Charles Older generation seems to see rainbows as narrowly referring to LGBTQ; for younger people, they seem to be a more general symbol of inclusiveness
Do banners attract crazy people and endanger the children in the school?
George H Make sure the old folks are welcome too. Remember the Congregational in the UCC. This provoked a subsidiary conversation:
Bonnie - name gets very long when United Church of Christ is added, prefers just UCC
Gail - Suppers have been advertised using just “Second Congregational Church”
Wendy found a banner/sign that expresses a “welcoming all” concept (love people different from yourself)
Chuck (and others) Interested in seeing the more inclusive banner options Wendy found
Peggie LGBTQ focus is too narrow – wants more inclusivity.
Re choice of signs/banners, needs to be simple for people driving by.
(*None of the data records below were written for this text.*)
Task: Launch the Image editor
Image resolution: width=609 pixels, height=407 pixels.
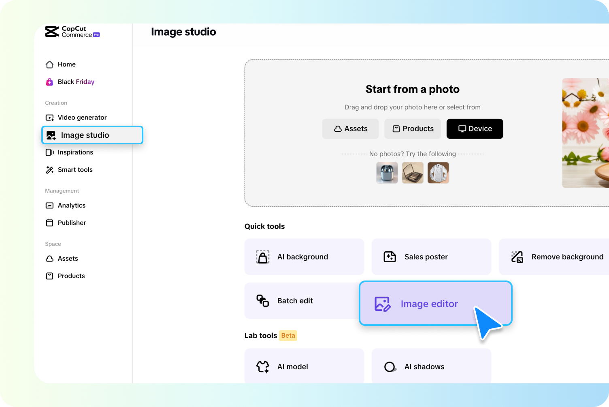Action: tap(429, 304)
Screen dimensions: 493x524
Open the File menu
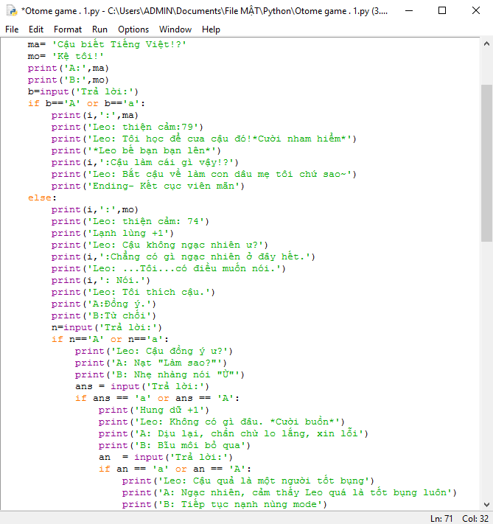coord(12,29)
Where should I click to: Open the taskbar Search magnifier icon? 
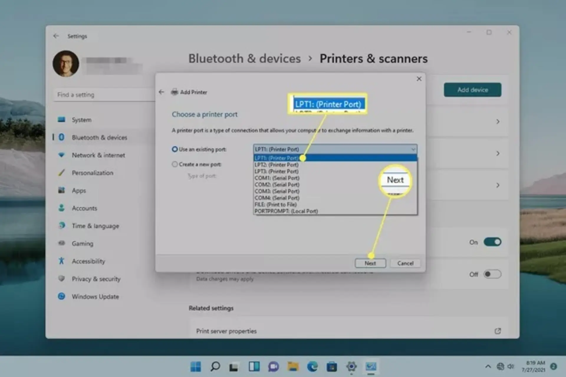pos(215,367)
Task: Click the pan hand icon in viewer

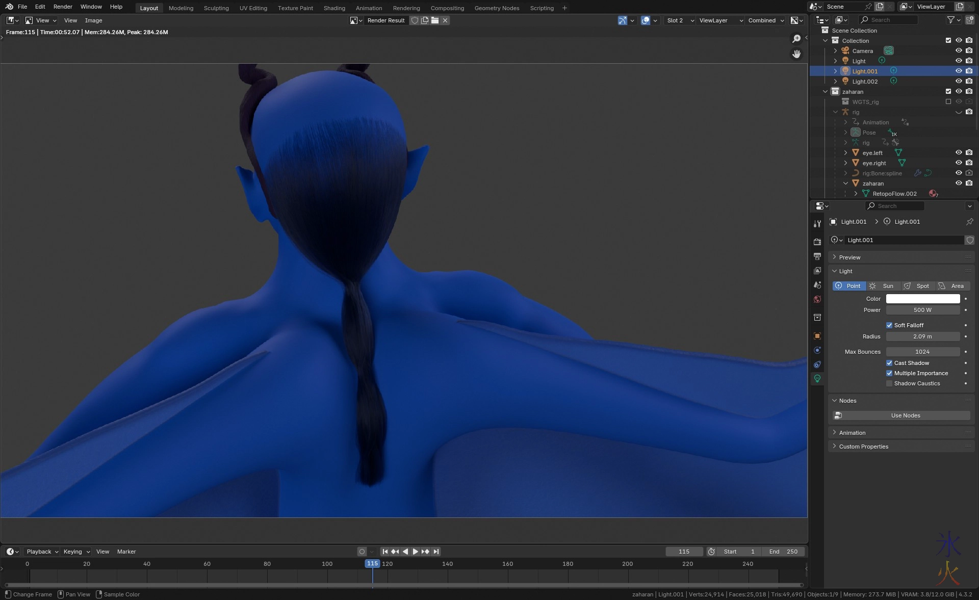Action: point(796,54)
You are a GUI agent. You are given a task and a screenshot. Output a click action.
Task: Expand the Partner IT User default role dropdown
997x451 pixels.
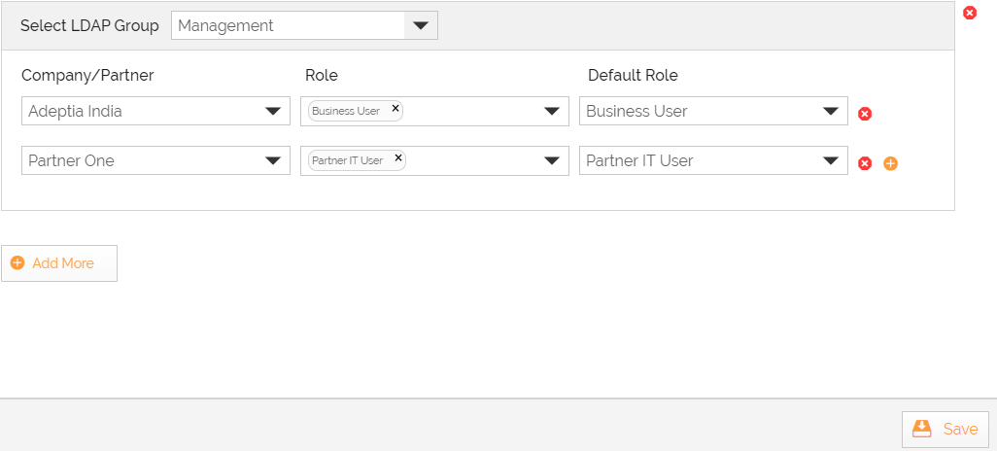click(832, 161)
The one Wendy found may have too many words, maybe just “All are Welcome” in a simple arch shape
CONCERNS ABOUT PROCESS
Chuck do the bylaws require a vote about exterior banners that project a political stance?
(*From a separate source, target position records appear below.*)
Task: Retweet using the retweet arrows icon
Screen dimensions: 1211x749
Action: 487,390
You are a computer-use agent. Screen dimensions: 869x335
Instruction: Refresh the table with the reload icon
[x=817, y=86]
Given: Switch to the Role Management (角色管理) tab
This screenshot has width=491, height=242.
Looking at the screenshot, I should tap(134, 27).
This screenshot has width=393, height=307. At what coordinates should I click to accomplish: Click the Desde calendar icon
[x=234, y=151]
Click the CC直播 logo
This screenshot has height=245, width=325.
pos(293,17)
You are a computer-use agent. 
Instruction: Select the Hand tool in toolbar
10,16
Nancy R reviewed issues around Bylaw Article X, Section 6, Paragraph e (see blog post on The Great Banner Controversy)
Suzanne We voted Open and Affirming. – it’s done and decided
Worship & Sanctuary was always part of Deacons’ responsibility.
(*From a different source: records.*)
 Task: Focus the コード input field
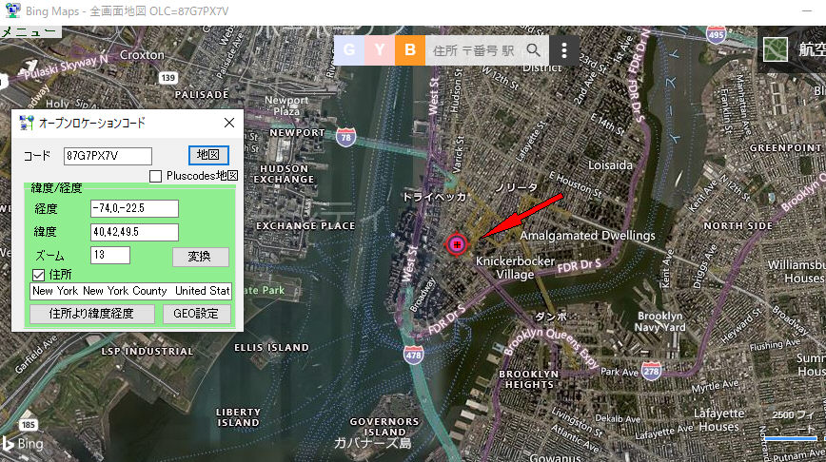coord(108,156)
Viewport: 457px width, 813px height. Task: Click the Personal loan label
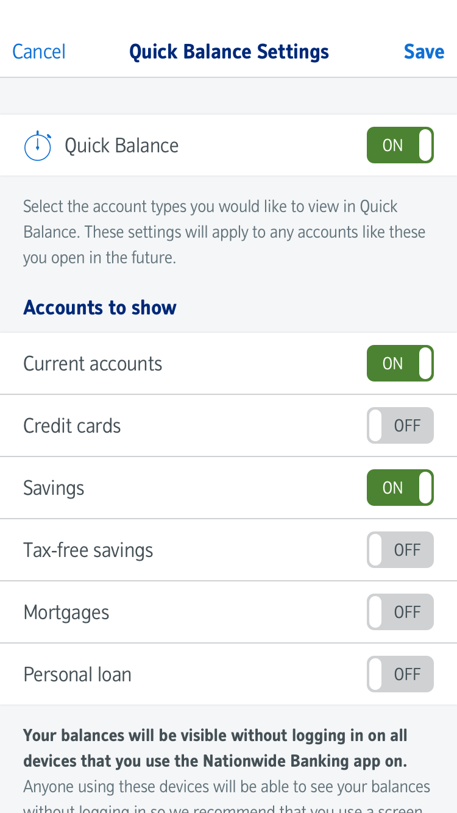click(x=77, y=675)
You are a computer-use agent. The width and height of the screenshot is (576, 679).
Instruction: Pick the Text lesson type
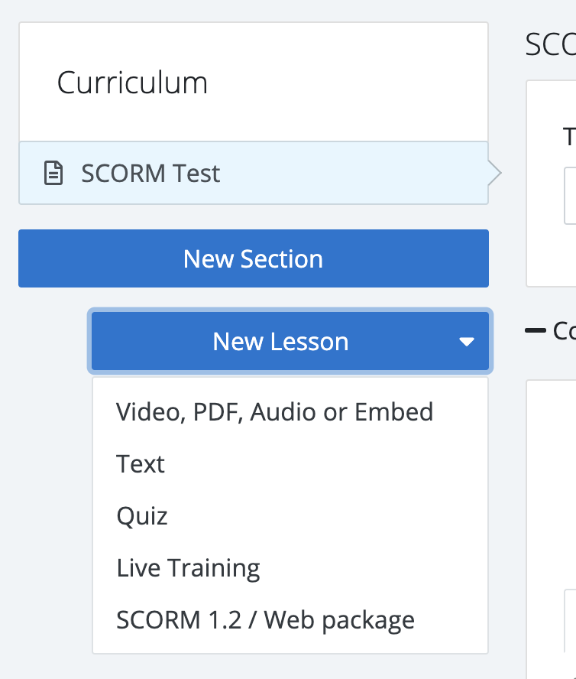141,464
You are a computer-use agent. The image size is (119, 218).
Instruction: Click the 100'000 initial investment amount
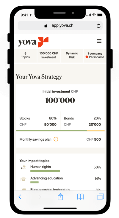(x=60, y=100)
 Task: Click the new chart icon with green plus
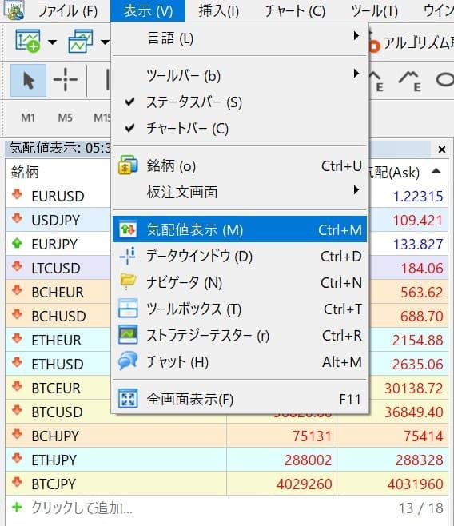pyautogui.click(x=27, y=41)

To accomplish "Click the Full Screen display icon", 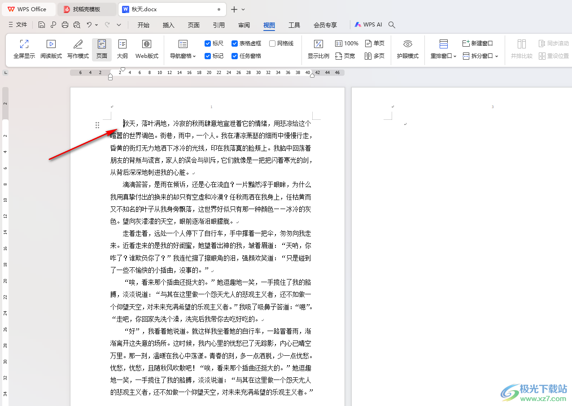I will pyautogui.click(x=24, y=49).
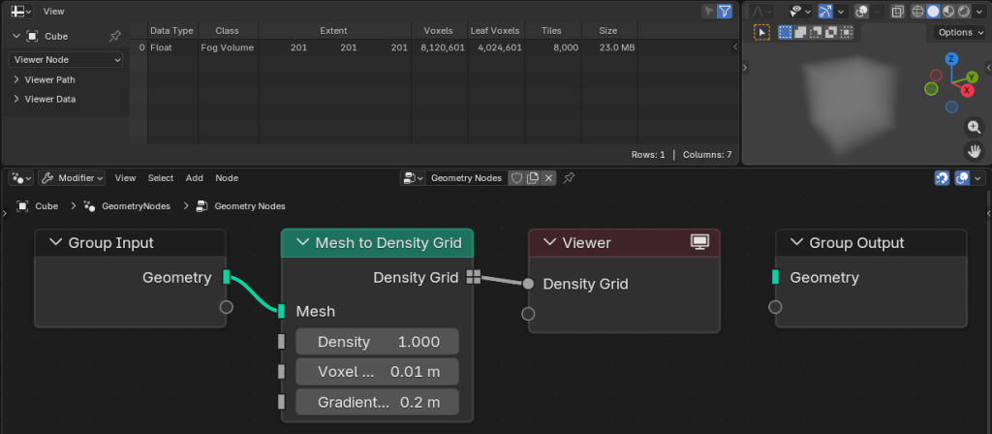Expand the Viewer Data panel
This screenshot has height=434, width=992.
pos(48,99)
Ruth: We appointed the committee, why not trust them? How often does the church have to vote on small decisions?
Melanie It’s OK that people don’t like every detail all the time. By fighting about this, we are encouraging divisiveness
Wendy The sanctuary banners are not decorations – they are meant to enhance worship, not to make the place pretty but to add depth to the experience
She explained about Dreamcatchers – Native American spiritual tradition
Suzanne We need reminding of the concepts behind the sanctuary banners and other multisensory efforts
Charles White plainness in sanctuary is a theological statement – no mediation between us and God; but sometimes you do need a visible symbol for the abstract concept; also, sanctuary banners make the church look more active – less static and empty
Suzanne we weren’t always a white church – look at the Victorian colors in old photos
By the end of the meeting, there seemed to be general support around the following ideas:
We do support the LGBTQ community and are happy to have rainbow banners up during Gay Pride Month as well as the rainbow in our sign.
But we do not want the rainbow to dominate so heavily that we are identified as a gay church both because it misrepresents what is a mostly straight congregation and because if they are misunderstood, they may end up excluding more people than they welcome.
There was strong consensus around putting up some sign or symbol that expresses a broader welcome (or possibly put up 12 different welcomes every month) – details to be explored.
The interior banners are fine, but the worship committee needs to be more closely integrated as a subcommittee of Deacons to maintain authority and accountability.
We should also have someone explain the sanctuary banners whenever they change so that the congregation becomes more familiar with the seasons of the liturgical year and their associated colors and symbols. The congregation will appreciate them more if they understand the meaning.
And to conclude, many thanks to Wendy Linares and Bonnie Molino who are involved with planning Forward Chats, to Melanie Dineen, who assisted by taking names to keep the speaking order equitable, and to Theresa Dickson, who has been posting all these notes on the Forward Chats blog on our website.